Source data
★ ★ ★ ★ ★ ★ ★
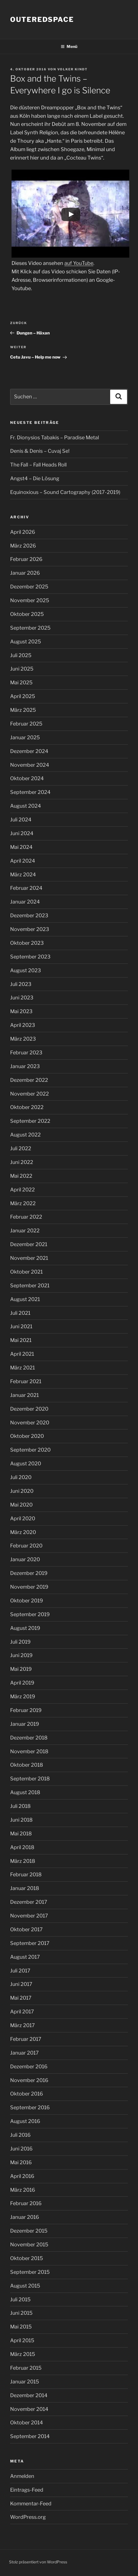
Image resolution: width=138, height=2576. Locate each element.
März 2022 (23, 1203)
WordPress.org (28, 2517)
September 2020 (30, 1450)
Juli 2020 (20, 1477)
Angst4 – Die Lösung (34, 478)
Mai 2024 (21, 847)
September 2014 (30, 2436)
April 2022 (22, 1190)
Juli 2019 (20, 1642)
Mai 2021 (20, 1340)
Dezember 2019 (28, 1573)
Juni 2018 (21, 1820)
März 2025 (23, 710)
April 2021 (22, 1354)
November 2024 (29, 765)
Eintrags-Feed (26, 2490)
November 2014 (29, 2409)
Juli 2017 (20, 1971)
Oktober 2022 (27, 1107)
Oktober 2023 (27, 943)
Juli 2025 (20, 655)
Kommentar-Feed (30, 2503)
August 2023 (25, 970)
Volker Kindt (72, 69)
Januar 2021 (24, 1395)
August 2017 (25, 1957)
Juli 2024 (20, 820)
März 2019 (22, 1696)
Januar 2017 (24, 2053)
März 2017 (22, 2025)
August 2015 (25, 2286)
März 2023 (23, 1039)
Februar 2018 (26, 1874)
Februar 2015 (26, 2368)
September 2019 (30, 1614)
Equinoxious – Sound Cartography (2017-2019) (65, 492)
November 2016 (29, 2080)
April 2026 (22, 532)
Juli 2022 (20, 1148)
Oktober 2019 (26, 1601)
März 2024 (23, 874)
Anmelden (22, 2476)
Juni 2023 (21, 998)
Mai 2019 (21, 1669)
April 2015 (22, 2340)
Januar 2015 (24, 2382)
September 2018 (30, 1779)
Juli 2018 (20, 1806)
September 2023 (30, 957)
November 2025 (29, 600)
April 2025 (22, 696)
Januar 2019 (24, 1724)
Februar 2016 (26, 2203)
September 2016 (30, 2107)
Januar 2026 (25, 573)
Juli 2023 (20, 984)
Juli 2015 (20, 2299)
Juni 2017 (21, 1984)
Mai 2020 (21, 1505)
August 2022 (25, 1135)
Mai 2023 (21, 1011)
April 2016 (22, 2176)
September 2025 (30, 628)
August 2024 (25, 806)
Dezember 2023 (29, 915)
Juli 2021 (20, 1313)
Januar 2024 (25, 902)
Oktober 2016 (26, 2094)
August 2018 (25, 1792)
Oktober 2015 (26, 2258)
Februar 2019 (26, 1710)
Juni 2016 (21, 2149)
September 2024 (30, 792)
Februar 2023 (26, 1052)
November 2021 (29, 1258)
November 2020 (29, 1423)
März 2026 (23, 546)
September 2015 (30, 2272)
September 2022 (30, 1121)
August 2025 (25, 641)
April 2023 (22, 1025)
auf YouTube (78, 263)
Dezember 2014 (28, 2395)
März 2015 (22, 2354)
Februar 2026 (26, 559)
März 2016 (22, 2190)
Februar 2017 (25, 2039)
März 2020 (23, 1532)
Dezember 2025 (29, 587)
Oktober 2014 (26, 2422)
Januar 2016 (24, 2217)
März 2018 (22, 1861)
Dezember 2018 (28, 1738)
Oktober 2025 (27, 614)
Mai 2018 (21, 1833)
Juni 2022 (21, 1162)
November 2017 (29, 1916)
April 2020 (22, 1518)
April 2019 (22, 1683)
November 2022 (29, 1094)
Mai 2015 (21, 2327)
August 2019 (25, 1628)
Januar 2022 (25, 1230)
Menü (69, 46)
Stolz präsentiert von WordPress (38, 2561)
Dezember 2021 (28, 1244)
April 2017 (22, 2011)
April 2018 (22, 1847)
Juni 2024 (21, 833)
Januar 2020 (25, 1559)
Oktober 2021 (26, 1272)
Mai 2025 (21, 682)
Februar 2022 (26, 1217)
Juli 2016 (20, 2135)
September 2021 (29, 1285)
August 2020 (25, 1463)
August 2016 (25, 2121)
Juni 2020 (21, 1491)
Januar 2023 (25, 1066)
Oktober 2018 (26, 1765)
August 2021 (25, 1299)
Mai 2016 (21, 2162)
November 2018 (29, 1751)
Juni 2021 (21, 1326)
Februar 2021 (25, 1381)
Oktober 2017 (26, 1929)
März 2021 (22, 1368)
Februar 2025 (26, 724)
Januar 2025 (25, 737)
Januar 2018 (24, 1888)
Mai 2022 (21, 1176)
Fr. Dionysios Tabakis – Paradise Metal (54, 437)
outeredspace (42, 19)
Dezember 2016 (28, 2066)
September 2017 (29, 1943)
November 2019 (29, 1587)
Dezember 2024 (29, 751)
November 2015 (29, 2244)
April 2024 (22, 861)
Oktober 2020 (27, 1436)
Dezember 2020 (29, 1409)
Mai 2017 (20, 1998)
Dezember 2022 (29, 1080)
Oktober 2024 (27, 778)
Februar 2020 (26, 1546)
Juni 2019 (21, 1655)
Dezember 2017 (28, 1902)
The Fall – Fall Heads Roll (38, 465)
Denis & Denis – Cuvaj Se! (39, 451)
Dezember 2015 (28, 2231)
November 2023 (29, 929)
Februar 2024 (26, 888)
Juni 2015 (21, 2313)
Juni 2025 (21, 669)
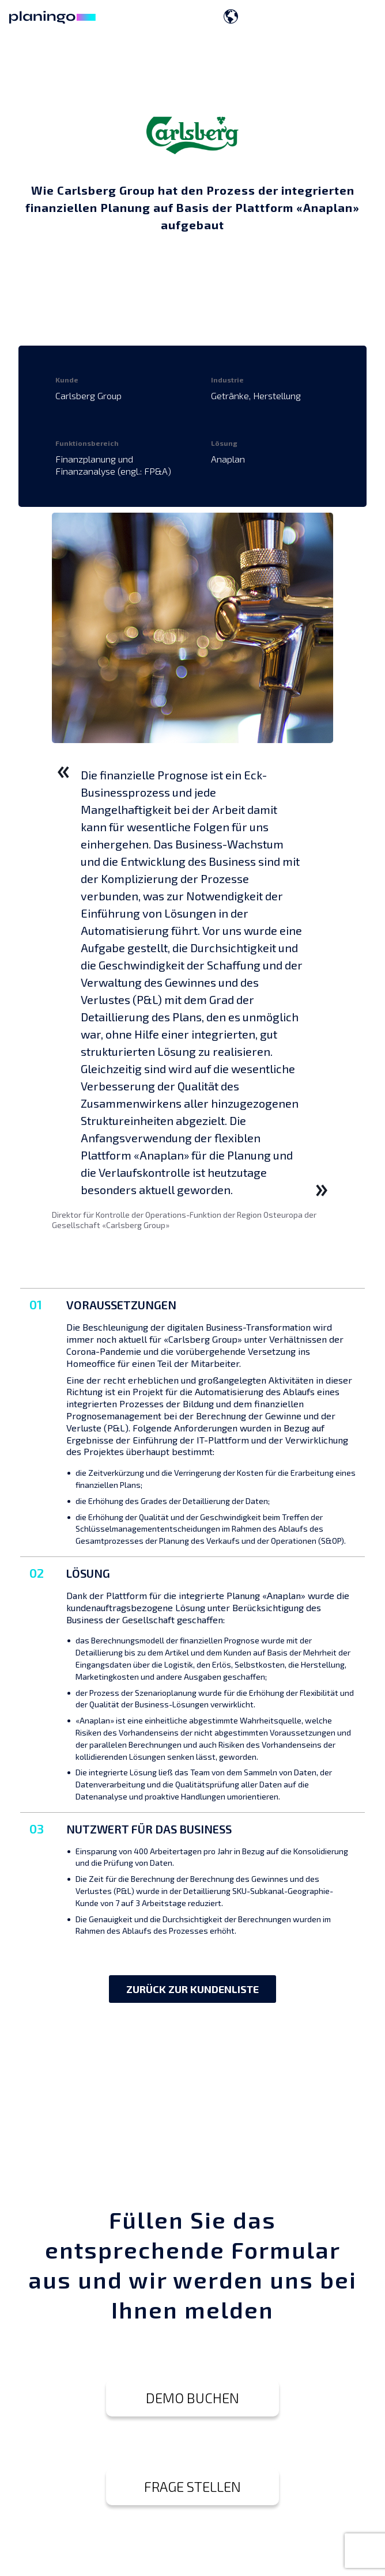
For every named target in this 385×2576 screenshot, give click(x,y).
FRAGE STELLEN (192, 2486)
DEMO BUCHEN (192, 2397)
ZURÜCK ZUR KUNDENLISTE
★ ★ ★ ★ ★ ★ ★
Challenge
Reproduce every line of the data above verbatim, omitting the pictures.

Exercise solution
Image resolution: width=138, height=2576. Locate each element.
März 2022 (23, 1203)
WordPress.org (28, 2517)
September 2020 (30, 1450)
Juli 2020 (20, 1477)
Angst4 – Die Lösung (34, 478)
Mai 2024 (21, 847)
September 2014 (30, 2436)
April 2022 (22, 1190)
Juli 2019 (20, 1642)
Mai 2021 (20, 1340)
Dezember 2019 (28, 1573)
Juni 2018 (21, 1820)
März 2025 (23, 710)
April 2021 (22, 1354)
November 2024 (29, 765)
Eintrags-Feed (26, 2490)
November 2014 (29, 2409)
Juli 2017 (20, 1971)
Oktober 2022 (27, 1107)
Oktober 2023 (27, 943)
Juli 2025 (20, 655)
Kommentar-Feed (30, 2503)
August 2023 (25, 970)
Volker Kindt (72, 69)
Januar 2021 (24, 1395)
August 2017 (25, 1957)
Juli 2024 (20, 820)
März 2019 (22, 1696)
Januar 2017 (24, 2053)
März 2017 (22, 2025)
August 2015 (25, 2286)
März 2023 (23, 1039)
Februar 2018 (26, 1874)
Februar 2015 (26, 2368)
September 2019 (30, 1614)
Equinoxious – Sound Cartography (2017-2019) (65, 492)
November 2016 (29, 2080)
April 2026 (22, 532)
Juli 2022 (20, 1148)
Oktober 2019 (26, 1601)
März 2024 (23, 874)
Anmelden (22, 2476)
Juni 2023 (21, 998)
Mai 2019 (21, 1669)
April 2015 (22, 2340)
Januar 2015 (24, 2382)
September 2018 (30, 1779)
Juli 2018 (20, 1806)
September 2023 (30, 957)
November 2025 (29, 600)
April 2025 (22, 696)
Januar 2019 (24, 1724)
Februar 2016 (26, 2203)
September 2016 (30, 2107)
Januar 2026 (25, 573)
Juli 2023 (20, 984)
Juli 2015 (20, 2299)
Juni 2017 (21, 1984)
Mai 2020 (21, 1505)
August 2022 (25, 1135)
Mai 2023 (21, 1011)
April 2016 (22, 2176)
September 2025 (30, 628)
August 2024 (25, 806)
Dezember 2023 (29, 915)
Juli 2021 (20, 1313)
Januar 2024 (25, 902)
Oktober 2016 (26, 2094)
August 2018 (25, 1792)
Oktober 2015 (26, 2258)
Februar 2019 (26, 1710)
Juni 2016 (21, 2149)
September 2024 (30, 792)
Februar 2023 (26, 1052)
November 2021 (29, 1258)
November 2020 (29, 1423)
März 2026 (23, 546)
September 2015 (30, 2272)
September 2022 (30, 1121)
August 2025 (25, 641)
April 2023 (22, 1025)
auf YouTube (78, 263)
Dezember 2014 (28, 2395)
März 2015 (22, 2354)
Februar 2026 (26, 559)
März 2016 (22, 2190)
Februar 2017 (25, 2039)
März 2020 (23, 1532)
Dezember 2025 (29, 587)
Oktober 2014 (26, 2422)
Januar 2016 (24, 2217)
März 2018 (22, 1861)
Dezember 2018 (28, 1738)
Oktober 2025 (27, 614)
Mai 2018 (21, 1833)
Juni 2022 (21, 1162)
November 2017 (29, 1916)
April 2020 (22, 1518)
April 2019 (22, 1683)
November 2022 (29, 1094)
Mai 2015 (21, 2327)
August 2019 (25, 1628)
Januar 2022 (25, 1230)
Menü (69, 46)
Stolz präsentiert von WordPress (38, 2561)
Dezember 2021 (28, 1244)
April 2017 (22, 2011)
April 2018 (22, 1847)
Juni 2024 (21, 833)
Januar 2020 (25, 1559)
Oktober 2021 (26, 1272)
Mai 2025 (21, 682)
Februar 2022 (26, 1217)
Juli 2016 (20, 2135)
September 2021 (29, 1285)
August 2020 (25, 1463)
August 2016 (25, 2121)
Juni 2020 (21, 1491)
Januar 2023 (25, 1066)
Oktober 2018 (26, 1765)
August 2021 (25, 1299)
Mai 2016 (21, 2162)
November 2018 (29, 1751)
Juni 2021 (21, 1326)
Februar 2021 (25, 1381)
Oktober 2017 (26, 1929)
März 2021 (22, 1368)
Februar 2025 (26, 724)
Januar 2025 (25, 737)
Januar 2018 (24, 1888)
Mai 2022 (21, 1176)
Fr. Dionysios Tabakis – Paradise Metal (54, 437)
outeredspace (42, 19)
Dezember 2016 (28, 2066)
September 2017 (29, 1943)
November 2019 (29, 1587)
Dezember 2024 (29, 751)
November 2015 (29, 2244)
April 2024 (22, 861)
Oktober 2020 (27, 1436)
Dezember 2020 (29, 1409)
Mai 2017 (20, 1998)
Dezember 2022 (29, 1080)
Oktober 2024 (27, 778)
Februar 2020 (26, 1546)
Juni 2019 (21, 1655)
Dezember 2017 (28, 1902)
The Fall – Fall Heads Roll (38, 465)
Denis & Denis – Cuvaj Se! (39, 451)
Dezember 2015 (28, 2231)
November 2023 (29, 929)
Februar 2024 (26, 888)
Juni 2015 (21, 2313)
Juni 2025 (21, 669)
For every named target in this 385×2576 screenshot, give click(x,y).
FRAGE STELLEN (192, 2486)
DEMO BUCHEN (192, 2397)
ZURÜCK ZUR KUNDENLISTE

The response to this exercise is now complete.